▶ [Requirement]:
Copy the data that follows exactly. Include no pictures.

_ _ _ _ _ _ _

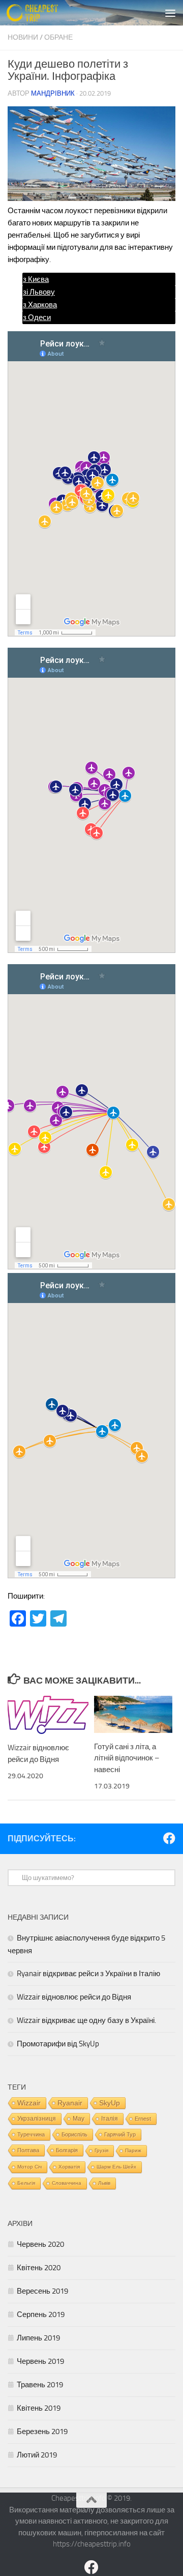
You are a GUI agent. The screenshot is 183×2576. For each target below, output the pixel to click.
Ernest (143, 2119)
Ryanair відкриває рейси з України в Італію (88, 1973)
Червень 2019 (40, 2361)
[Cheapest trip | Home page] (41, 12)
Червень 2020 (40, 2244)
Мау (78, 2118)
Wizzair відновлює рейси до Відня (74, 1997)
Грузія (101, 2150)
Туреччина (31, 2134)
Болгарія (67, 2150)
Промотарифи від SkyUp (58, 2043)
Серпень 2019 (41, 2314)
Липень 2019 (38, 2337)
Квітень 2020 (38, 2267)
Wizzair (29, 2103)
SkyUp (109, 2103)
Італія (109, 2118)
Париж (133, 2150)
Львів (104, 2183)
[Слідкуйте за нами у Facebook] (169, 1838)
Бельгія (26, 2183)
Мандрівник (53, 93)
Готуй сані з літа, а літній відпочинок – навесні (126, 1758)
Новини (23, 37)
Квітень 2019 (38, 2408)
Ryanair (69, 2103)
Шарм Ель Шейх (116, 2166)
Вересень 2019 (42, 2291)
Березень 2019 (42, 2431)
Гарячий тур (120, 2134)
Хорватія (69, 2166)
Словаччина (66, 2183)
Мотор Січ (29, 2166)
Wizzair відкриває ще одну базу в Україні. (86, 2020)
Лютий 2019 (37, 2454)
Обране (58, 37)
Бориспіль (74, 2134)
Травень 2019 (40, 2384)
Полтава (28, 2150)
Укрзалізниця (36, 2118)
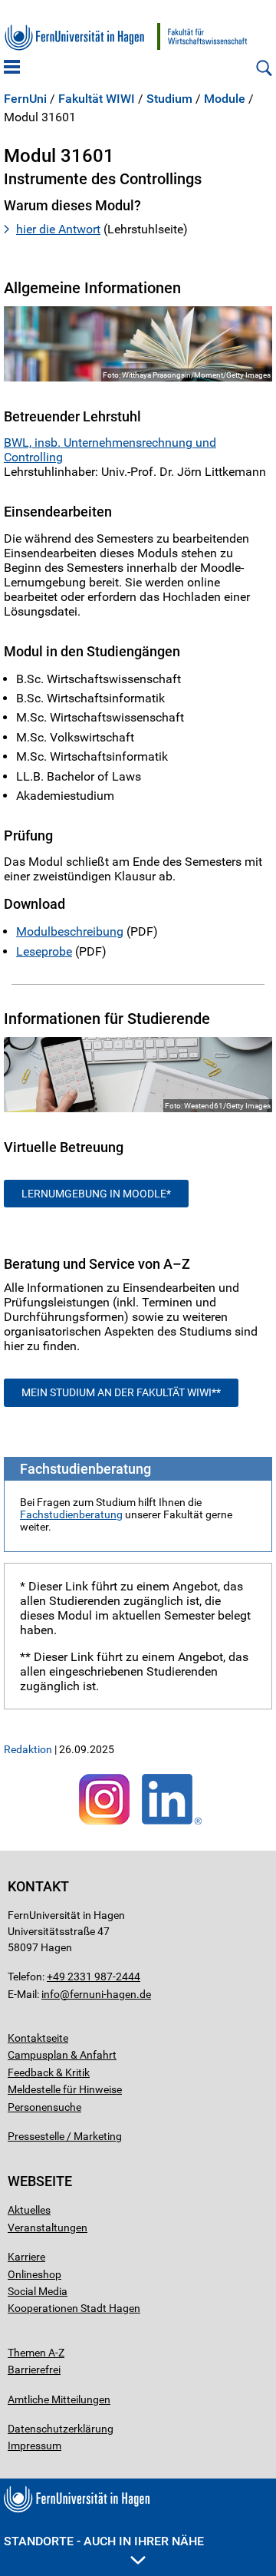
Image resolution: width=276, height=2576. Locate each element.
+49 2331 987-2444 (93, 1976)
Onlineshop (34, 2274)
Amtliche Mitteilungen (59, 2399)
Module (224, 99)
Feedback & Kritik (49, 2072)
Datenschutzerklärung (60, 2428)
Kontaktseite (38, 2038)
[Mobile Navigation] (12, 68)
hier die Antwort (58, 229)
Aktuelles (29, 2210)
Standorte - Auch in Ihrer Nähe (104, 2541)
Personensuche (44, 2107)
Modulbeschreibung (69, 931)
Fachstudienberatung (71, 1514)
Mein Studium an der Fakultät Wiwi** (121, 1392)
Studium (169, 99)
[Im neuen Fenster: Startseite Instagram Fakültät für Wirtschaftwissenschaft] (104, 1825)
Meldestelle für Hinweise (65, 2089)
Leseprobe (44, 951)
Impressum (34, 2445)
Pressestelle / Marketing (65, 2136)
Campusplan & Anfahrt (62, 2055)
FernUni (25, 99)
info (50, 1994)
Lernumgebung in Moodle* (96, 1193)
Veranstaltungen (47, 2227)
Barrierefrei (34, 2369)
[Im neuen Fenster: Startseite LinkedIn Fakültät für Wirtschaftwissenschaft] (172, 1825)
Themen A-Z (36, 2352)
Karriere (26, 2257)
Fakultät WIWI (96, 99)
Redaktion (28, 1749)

_ _ _ _ _ _ _

▶ [Result of this task]:
You are a GUI agent. The screenshot is 183×2576. For each target below, output the pixel to click.
Ernest (143, 2119)
Ryanair відкриває рейси з України в Італію (88, 1973)
Червень 2019 (40, 2361)
[Cheapest trip | Home page] (41, 12)
Червень 2020 (40, 2244)
Мау (78, 2118)
Wizzair відновлює рейси до Відня (74, 1997)
Грузія (101, 2150)
Туреччина (31, 2134)
Болгарія (67, 2150)
Промотарифи від SkyUp (58, 2043)
Серпень 2019 (41, 2314)
Липень 2019 (38, 2337)
Квітень 2020 (38, 2267)
Wizzair (29, 2103)
SkyUp (109, 2103)
Італія (109, 2118)
Париж (133, 2150)
Львів (104, 2183)
[Слідкуйте за нами у Facebook] (169, 1838)
Бельгія (26, 2183)
Мандрівник (53, 93)
Готуй сані з літа, а літній відпочинок – навесні (126, 1758)
Новини (23, 37)
Квітень 2019 (38, 2408)
Ryanair (69, 2103)
Шарм Ель Шейх (116, 2166)
Вересень 2019 (42, 2291)
Березень 2019 (42, 2431)
Гарячий тур (120, 2134)
Хорватія (69, 2166)
Словаччина (66, 2183)
Мотор Січ (29, 2166)
Wizzair відкриває ще одну базу в Україні. (86, 2020)
Лютий 2019 (37, 2454)
Обране (58, 37)
Бориспіль (74, 2134)
Травень 2019 (40, 2384)
Полтава (28, 2150)
Укрзалізниця (36, 2118)
Image resolution: width=276, height=2576. Locate each element.
+49 2331 987-2444 (93, 1976)
Onlineshop (34, 2274)
Amtliche Mitteilungen (59, 2399)
Module (224, 99)
Feedback & Kritik (49, 2072)
Datenschutzerklärung (60, 2428)
Kontaktseite (38, 2038)
[Mobile Navigation] (12, 68)
hier die Antwort (58, 229)
Aktuelles (29, 2210)
Standorte - Auch in Ihrer Nähe (104, 2541)
Personensuche (44, 2107)
Modulbeschreibung (69, 931)
Fachstudienberatung (71, 1514)
Mein Studium an der Fakultät Wiwi** (121, 1392)
Studium (169, 99)
[Im neuen Fenster: Startseite Instagram Fakültät für Wirtschaftwissenschaft] (104, 1825)
Meldestelle für Hinweise (65, 2089)
Leseprobe (44, 951)
Impressum (34, 2445)
Pressestelle / Marketing (65, 2136)
Campusplan & Anfahrt (62, 2055)
FernUni (25, 99)
info (50, 1994)
Lernumgebung in Moodle* (96, 1193)
Veranstaltungen (47, 2227)
Barrierefrei (34, 2369)
[Im neuen Fenster: Startseite LinkedIn Fakültät für Wirtschaftwissenschaft] (172, 1825)
Themen A-Z (36, 2352)
Karriere (26, 2257)
Fakultät WIWI (96, 99)
Redaktion (28, 1749)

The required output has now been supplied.